Kristof found Patience living on the streets with a homeless girl named Rowan Barry. Kristof became Patience's mentor and gave her basic training. Patience was initially hesitant but later accepted her destiny when Rowan was abducted by agents of an evil force. The events lead to a disagreement with Kristof and the Inquisition, prompting her to declare herself independent of their control. She remains allied with them only when their goals do not conflict with her ethics.

Patience appeared again when Sara Pezzini, an officer of the New York City Police Department and wielder of the Witchblade, was attacked by a bloodthirsty demon posing as a young woman. Patience helped her to drive away the demon.

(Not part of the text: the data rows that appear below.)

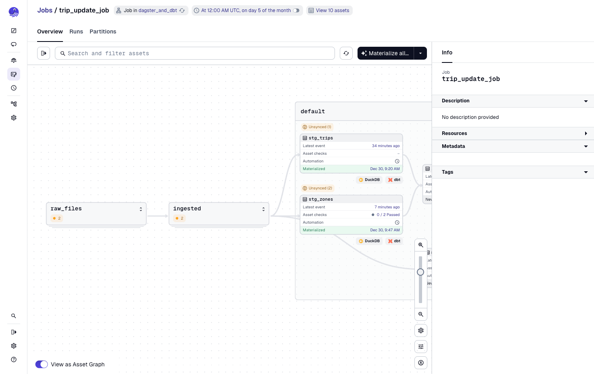Image resolution: width=594 pixels, height=374 pixels.
Task: Click the download graph icon at bottom of controls
Action: (420, 362)
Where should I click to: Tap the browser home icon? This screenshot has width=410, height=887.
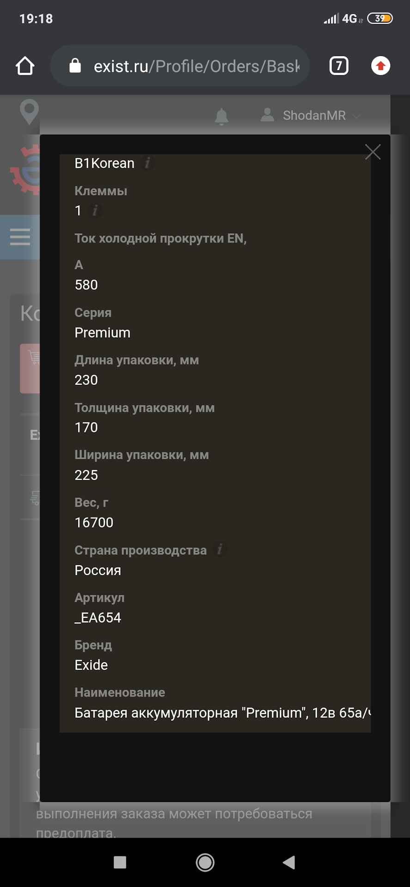tap(25, 66)

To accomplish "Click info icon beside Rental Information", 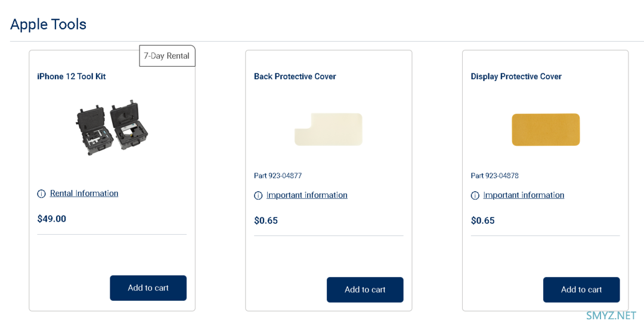I will [x=41, y=194].
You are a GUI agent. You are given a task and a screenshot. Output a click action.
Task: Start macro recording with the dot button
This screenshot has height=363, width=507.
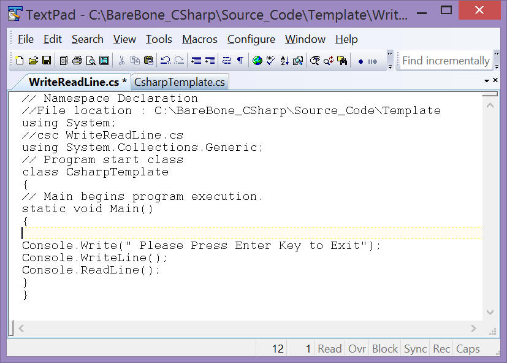360,61
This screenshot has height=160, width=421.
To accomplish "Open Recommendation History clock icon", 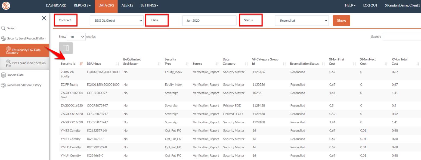I will (4, 85).
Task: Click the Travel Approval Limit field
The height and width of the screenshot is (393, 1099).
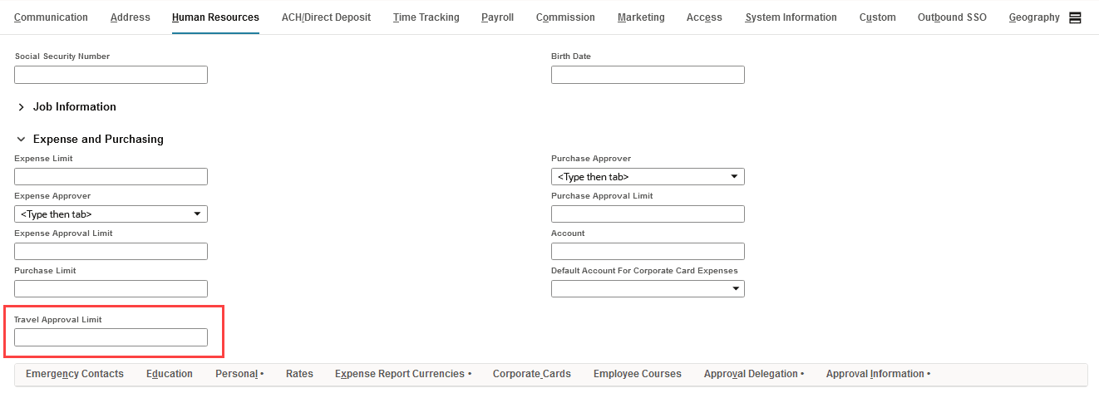Action: pyautogui.click(x=111, y=337)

===Benedetta Maria Ferro===
Benedetta was a Magdalena of Spanish descent who tried to stop Jackie Estacado's ancestor, Miguel Estacado, from obtaining a treasure meant for the Pope. During her battle with Estacado, she was fatally wounded before plunging the Spear of Destiny into the hull of Estacado's ship. Before her death, Miguel took the spear, intending to return it to the Holy See, and left her to die, a decision he later regretted.

==Powers and abilities==
Each Magdalena has the innate ability to see into the human heart and show people the error of their ways in order to give them the chance to redeem their sins. Additionally, each Magdalena wields the Spear of Destiny, the spear that pierced the side of Christ, as a weapon against demons and evil magic.

==Planned movie==
A movie was planned by Top Cow in 2008. In July 2009, Ryûhei Kitamura was attached to direct with Holly Brix writing. Jenna Dewan and Luke Goss were set to star. The project never came to fruition.